Of the lines in the data below, write out exactly those from the one holding "Instruction: Click the 提交保存 submit button" through the one holding "You are a computer-use agent. The", both included.

Extracted entries Block Start

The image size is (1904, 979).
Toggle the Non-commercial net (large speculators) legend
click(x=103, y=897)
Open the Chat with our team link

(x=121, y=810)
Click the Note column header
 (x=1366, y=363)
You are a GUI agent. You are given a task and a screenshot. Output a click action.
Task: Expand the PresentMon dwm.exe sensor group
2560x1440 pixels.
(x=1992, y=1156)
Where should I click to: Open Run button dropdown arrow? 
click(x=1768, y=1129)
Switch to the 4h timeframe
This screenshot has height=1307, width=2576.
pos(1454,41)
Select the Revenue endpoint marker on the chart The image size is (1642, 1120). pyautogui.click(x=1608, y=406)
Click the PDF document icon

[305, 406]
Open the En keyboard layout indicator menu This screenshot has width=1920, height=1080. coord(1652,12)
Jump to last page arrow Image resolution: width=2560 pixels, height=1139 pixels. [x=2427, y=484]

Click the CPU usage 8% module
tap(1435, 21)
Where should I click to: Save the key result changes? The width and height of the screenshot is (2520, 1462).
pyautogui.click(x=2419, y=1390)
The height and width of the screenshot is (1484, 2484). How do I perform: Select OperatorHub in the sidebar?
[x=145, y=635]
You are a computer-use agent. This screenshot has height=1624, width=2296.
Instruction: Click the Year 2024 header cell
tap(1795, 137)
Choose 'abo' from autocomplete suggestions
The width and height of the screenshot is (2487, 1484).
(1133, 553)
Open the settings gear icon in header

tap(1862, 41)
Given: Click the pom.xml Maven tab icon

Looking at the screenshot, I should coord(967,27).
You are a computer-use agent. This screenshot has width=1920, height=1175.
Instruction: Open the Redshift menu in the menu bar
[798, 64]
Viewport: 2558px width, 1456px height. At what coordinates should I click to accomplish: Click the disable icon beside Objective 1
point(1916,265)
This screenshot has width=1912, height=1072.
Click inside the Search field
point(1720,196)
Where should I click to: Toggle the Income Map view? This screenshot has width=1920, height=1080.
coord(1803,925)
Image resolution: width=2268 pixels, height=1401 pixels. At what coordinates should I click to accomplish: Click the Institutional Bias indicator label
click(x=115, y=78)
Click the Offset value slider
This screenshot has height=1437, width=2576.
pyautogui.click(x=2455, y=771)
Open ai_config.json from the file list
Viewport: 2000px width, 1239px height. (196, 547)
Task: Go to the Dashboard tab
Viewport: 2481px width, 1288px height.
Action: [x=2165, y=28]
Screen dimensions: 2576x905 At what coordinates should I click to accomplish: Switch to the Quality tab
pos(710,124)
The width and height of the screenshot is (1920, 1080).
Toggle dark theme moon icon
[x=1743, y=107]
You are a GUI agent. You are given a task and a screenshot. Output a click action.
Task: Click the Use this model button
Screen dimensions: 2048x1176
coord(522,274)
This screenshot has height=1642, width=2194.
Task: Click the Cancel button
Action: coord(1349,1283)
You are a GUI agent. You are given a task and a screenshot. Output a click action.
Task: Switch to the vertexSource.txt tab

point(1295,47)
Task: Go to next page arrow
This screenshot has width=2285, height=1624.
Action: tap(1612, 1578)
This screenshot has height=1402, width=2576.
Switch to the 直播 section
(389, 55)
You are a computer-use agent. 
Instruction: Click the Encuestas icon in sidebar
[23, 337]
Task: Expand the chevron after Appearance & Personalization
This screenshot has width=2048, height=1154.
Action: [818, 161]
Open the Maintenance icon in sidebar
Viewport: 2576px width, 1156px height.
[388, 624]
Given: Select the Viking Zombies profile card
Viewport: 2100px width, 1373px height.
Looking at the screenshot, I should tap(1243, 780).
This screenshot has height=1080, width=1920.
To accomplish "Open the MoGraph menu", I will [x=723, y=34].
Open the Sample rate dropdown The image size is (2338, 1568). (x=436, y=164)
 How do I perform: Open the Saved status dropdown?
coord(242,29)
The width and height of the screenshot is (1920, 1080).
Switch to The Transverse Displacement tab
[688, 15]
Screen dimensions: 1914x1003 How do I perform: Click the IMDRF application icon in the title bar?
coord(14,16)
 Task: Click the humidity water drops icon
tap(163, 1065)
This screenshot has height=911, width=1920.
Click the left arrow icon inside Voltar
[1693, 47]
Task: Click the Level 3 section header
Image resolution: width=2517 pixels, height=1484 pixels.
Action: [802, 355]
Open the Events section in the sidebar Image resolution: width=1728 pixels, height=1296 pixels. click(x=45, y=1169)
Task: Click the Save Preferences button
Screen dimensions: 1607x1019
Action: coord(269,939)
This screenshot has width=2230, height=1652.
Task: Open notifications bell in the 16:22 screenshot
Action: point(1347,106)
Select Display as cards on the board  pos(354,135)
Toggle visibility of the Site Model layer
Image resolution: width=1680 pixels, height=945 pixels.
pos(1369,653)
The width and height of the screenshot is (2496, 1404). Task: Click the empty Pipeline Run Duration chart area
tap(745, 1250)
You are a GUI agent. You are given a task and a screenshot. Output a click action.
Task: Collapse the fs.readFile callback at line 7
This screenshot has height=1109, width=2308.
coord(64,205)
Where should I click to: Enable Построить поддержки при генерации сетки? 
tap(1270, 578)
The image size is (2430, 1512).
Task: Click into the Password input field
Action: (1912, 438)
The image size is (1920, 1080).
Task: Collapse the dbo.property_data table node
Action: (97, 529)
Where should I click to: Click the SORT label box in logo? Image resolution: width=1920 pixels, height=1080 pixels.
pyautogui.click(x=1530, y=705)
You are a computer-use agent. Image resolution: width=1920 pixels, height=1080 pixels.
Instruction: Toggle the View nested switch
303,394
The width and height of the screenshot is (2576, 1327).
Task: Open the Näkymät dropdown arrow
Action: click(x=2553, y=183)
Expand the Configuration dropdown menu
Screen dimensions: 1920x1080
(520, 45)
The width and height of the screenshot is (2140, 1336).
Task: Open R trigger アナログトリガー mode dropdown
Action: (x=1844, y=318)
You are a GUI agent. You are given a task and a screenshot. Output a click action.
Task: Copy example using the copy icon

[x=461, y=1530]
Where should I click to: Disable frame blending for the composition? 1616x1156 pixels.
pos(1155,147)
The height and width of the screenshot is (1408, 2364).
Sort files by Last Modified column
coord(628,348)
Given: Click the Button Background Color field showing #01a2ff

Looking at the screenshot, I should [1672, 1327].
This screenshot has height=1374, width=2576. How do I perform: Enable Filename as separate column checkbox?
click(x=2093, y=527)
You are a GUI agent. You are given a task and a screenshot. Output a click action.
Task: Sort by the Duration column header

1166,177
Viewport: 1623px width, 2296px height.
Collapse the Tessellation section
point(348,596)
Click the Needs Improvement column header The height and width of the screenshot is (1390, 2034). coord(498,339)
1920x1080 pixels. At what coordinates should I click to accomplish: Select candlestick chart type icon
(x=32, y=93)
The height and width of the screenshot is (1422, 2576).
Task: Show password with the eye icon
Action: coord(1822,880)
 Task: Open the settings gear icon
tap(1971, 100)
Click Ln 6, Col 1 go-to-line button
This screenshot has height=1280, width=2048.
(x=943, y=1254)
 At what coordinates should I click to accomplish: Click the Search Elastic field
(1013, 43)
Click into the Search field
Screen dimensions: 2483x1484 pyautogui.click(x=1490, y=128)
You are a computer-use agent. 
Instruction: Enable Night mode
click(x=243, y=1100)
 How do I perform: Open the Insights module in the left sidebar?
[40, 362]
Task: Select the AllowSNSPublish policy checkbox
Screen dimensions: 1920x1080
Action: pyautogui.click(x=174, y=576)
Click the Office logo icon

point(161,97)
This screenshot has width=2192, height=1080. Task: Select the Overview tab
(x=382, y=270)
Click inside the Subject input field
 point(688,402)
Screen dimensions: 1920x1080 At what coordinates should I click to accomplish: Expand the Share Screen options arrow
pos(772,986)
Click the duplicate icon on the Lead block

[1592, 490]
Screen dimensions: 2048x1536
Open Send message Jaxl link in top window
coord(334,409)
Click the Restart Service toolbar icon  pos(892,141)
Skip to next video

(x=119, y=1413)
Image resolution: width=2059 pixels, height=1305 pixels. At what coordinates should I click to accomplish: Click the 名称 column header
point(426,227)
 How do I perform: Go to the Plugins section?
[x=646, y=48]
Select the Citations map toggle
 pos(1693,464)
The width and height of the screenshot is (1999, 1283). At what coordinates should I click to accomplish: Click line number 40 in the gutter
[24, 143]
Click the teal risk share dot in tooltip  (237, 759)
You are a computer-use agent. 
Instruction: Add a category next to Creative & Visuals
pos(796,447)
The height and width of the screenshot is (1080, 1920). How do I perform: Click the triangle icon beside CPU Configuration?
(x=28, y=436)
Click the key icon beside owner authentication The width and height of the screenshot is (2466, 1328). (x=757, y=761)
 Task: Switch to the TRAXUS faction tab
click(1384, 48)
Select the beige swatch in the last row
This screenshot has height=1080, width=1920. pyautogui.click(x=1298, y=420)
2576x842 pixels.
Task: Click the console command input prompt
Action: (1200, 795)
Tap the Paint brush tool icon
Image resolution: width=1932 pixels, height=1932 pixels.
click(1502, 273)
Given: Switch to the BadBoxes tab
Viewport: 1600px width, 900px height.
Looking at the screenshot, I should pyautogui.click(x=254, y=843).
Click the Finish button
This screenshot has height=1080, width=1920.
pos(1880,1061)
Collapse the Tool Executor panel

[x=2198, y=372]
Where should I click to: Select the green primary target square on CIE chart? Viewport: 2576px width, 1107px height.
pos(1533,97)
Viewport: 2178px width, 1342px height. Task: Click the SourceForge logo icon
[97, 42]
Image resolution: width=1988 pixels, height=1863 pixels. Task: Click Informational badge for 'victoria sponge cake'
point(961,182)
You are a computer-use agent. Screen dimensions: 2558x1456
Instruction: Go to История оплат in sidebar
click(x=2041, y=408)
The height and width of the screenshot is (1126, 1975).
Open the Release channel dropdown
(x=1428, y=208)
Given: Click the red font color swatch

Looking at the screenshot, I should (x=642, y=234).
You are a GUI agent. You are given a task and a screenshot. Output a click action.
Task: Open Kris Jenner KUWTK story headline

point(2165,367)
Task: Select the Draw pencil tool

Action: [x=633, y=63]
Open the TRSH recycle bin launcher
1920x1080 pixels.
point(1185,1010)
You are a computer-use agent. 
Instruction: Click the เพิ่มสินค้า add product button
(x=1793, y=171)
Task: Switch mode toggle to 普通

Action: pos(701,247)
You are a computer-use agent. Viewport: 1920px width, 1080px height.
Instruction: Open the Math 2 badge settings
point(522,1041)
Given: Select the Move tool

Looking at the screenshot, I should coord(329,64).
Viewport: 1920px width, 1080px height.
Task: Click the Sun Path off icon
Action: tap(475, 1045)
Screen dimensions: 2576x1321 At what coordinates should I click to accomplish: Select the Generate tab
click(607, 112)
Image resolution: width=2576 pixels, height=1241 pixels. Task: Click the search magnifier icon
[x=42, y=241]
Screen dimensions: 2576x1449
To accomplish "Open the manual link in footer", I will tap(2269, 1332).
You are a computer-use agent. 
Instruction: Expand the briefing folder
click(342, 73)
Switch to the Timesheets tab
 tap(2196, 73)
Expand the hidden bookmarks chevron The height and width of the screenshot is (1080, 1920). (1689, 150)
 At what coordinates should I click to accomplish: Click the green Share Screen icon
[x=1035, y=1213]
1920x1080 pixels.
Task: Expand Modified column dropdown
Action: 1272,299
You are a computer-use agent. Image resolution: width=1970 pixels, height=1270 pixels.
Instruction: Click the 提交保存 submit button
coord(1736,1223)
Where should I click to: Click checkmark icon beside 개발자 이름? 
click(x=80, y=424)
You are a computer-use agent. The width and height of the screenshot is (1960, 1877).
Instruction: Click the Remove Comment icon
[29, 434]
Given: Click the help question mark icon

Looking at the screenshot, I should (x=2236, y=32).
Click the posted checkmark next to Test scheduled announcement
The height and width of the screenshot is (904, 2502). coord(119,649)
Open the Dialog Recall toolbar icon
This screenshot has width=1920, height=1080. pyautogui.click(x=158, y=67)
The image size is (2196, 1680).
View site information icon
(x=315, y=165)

Extracted entries Block End

Task output —
Instruction: Click the 提交保存 submit button
coord(1736,1223)
Where should I click to: Click checkmark icon beside 개발자 이름? 
click(x=80, y=424)
You are a computer-use agent. The width and height of the screenshot is (1960, 1877).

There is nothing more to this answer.